Turning ideas into action
This summer, our Cardiology clinic introduced a new a role to the team, a mobile sonographer, fittingly called, “The Rover.” What’s a sonographer you might ask? Sonographers perform ultrasound scans which use sound waves to create a picture of body organs under the skin. These scans help us uncover any problems in someone’s heart, stomach, thyroid – you name it!
Like other sonographers at CHEO – OCTC, The Rover performs ultrasounds, but with one key difference. Instead of scanning outpatients who visit the cardiology clinic after being referred by their family doctor, The Rover works with patients who are currently staying at CHEO – OCTC and need their heart scanned. Previously, inpatients were sent to the Cardiology clinic, where staff would need to fit them in between already scheduled outpatient appointments. Now all patients get the scans they need, when they need them, without constantly having to rearrange appointment times, which would cause delays. Having someone dedicated to serving inpatients shortens wait times and gets children and youth the care they need even sooner!

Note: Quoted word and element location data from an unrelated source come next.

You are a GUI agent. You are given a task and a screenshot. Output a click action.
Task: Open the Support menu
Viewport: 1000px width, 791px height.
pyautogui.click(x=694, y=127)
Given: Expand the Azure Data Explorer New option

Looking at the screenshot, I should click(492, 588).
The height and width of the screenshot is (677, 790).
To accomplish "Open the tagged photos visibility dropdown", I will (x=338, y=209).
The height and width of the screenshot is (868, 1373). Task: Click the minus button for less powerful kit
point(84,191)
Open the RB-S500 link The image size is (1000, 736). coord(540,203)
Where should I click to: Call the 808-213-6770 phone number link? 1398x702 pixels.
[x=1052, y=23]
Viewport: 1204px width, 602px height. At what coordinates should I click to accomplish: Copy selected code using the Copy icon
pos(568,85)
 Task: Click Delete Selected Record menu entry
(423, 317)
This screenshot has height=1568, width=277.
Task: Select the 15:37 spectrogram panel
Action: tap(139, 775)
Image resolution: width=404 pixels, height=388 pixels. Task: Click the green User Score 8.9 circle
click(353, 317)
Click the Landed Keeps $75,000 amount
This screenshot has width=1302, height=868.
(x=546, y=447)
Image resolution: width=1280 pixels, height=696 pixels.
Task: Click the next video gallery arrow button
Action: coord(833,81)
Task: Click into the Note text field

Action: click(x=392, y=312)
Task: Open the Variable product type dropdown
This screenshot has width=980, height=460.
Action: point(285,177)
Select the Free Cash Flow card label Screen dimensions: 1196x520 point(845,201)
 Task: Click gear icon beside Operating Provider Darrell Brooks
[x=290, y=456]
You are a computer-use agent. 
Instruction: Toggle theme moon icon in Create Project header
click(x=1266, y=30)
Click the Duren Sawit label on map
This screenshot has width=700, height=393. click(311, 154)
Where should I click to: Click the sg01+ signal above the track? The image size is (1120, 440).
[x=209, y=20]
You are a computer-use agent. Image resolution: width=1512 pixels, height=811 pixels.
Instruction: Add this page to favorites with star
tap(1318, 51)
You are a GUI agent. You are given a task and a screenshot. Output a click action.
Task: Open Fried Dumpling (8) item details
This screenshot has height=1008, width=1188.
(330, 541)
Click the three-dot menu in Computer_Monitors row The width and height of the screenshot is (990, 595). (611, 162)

New toolkit helps set kids up for success
Any two children the same age can be at very different stages as they develop basic language and other skills. And when you add the complexities of autism, the differences can vary even more. Therapists at our Autism Program’s Fisher Park location created a toolkit, made up of a variety of tests and activities, to help them more easily and conveniently assess each child’s abilities.
“Before starting a child on a program, we use the new toolkit to give them a baseline test,” Senior Therapist Alison Johnson says. The toolkit allows therapists to measure many different skills such as, receptive and expressive language, and fine and gross motor skills. For example, one activity involves 100 pictures of common items which the therapist asks the child to identify. Based on how many they are able to properly identify, the therapist then knows which items the child needs to learn. In other words, the information gathered allows the team to match children to the programs that will best help them learn and develop.
In addition to tests and activities, the toolkit also includes forms to track the child’s progress as they take part in skill development programs.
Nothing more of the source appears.